What is needed is an exact copy of the entries, with the pictures excluded.

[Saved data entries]
****************

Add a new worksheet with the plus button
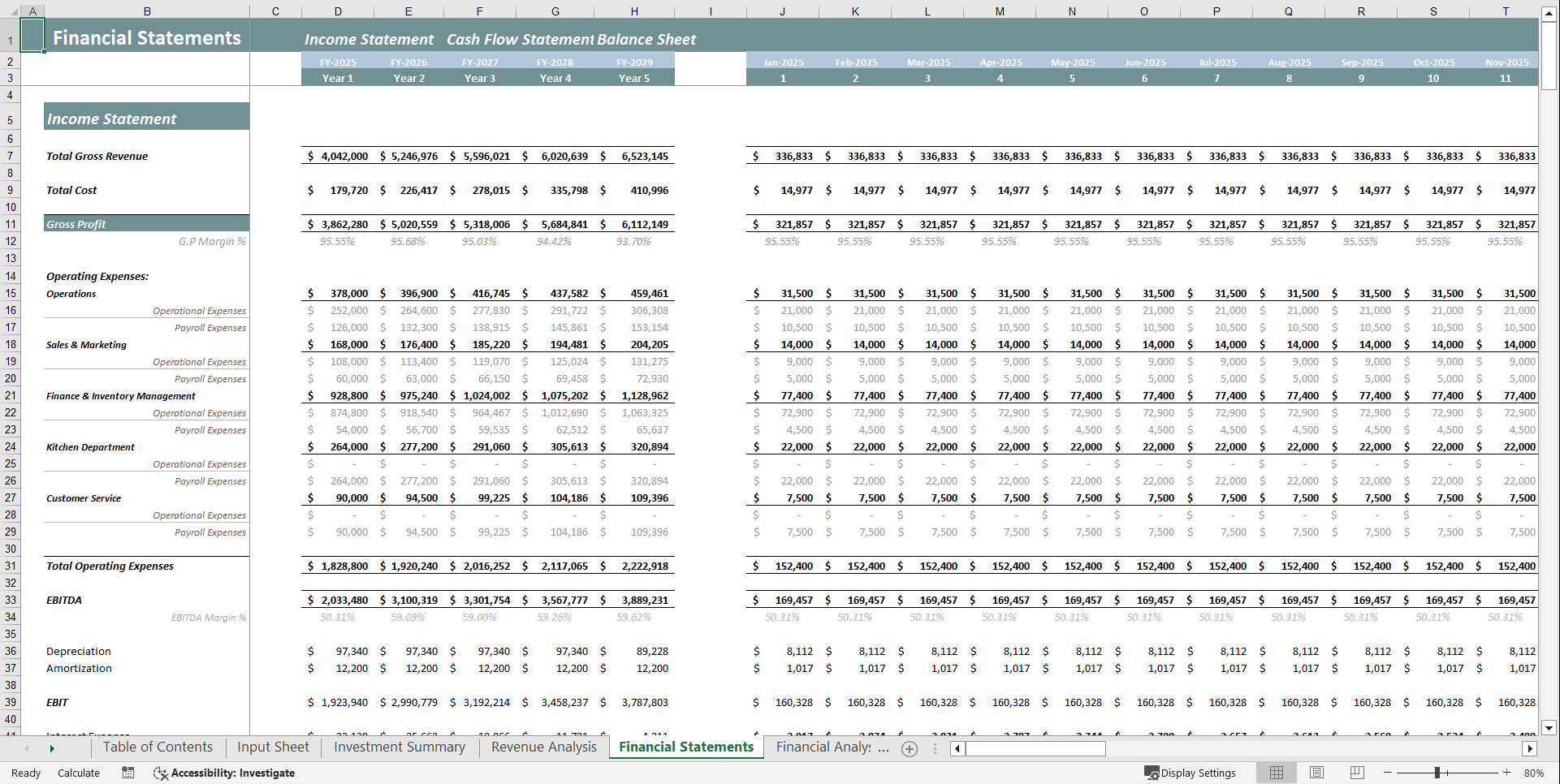The image size is (1560, 784). pos(910,748)
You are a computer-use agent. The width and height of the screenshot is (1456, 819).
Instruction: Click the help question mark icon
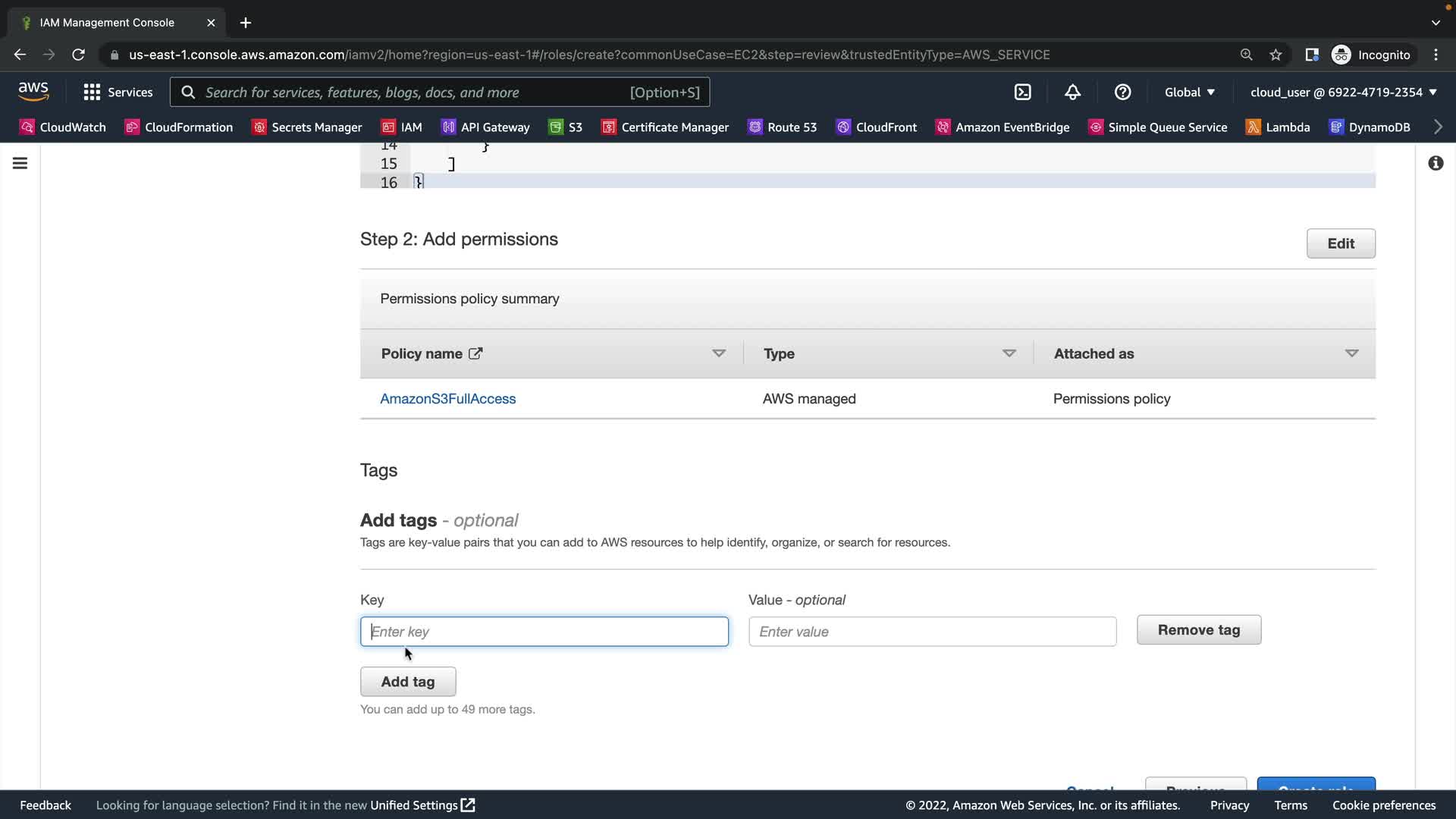coord(1122,92)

****************

### Exercise response
Add a new worksheet with the plus button
The image size is (1560, 784). pos(910,748)
You are a computer-use agent. The width and height of the screenshot is (1456, 819).
Instruction: Click the help question mark icon
coord(1122,92)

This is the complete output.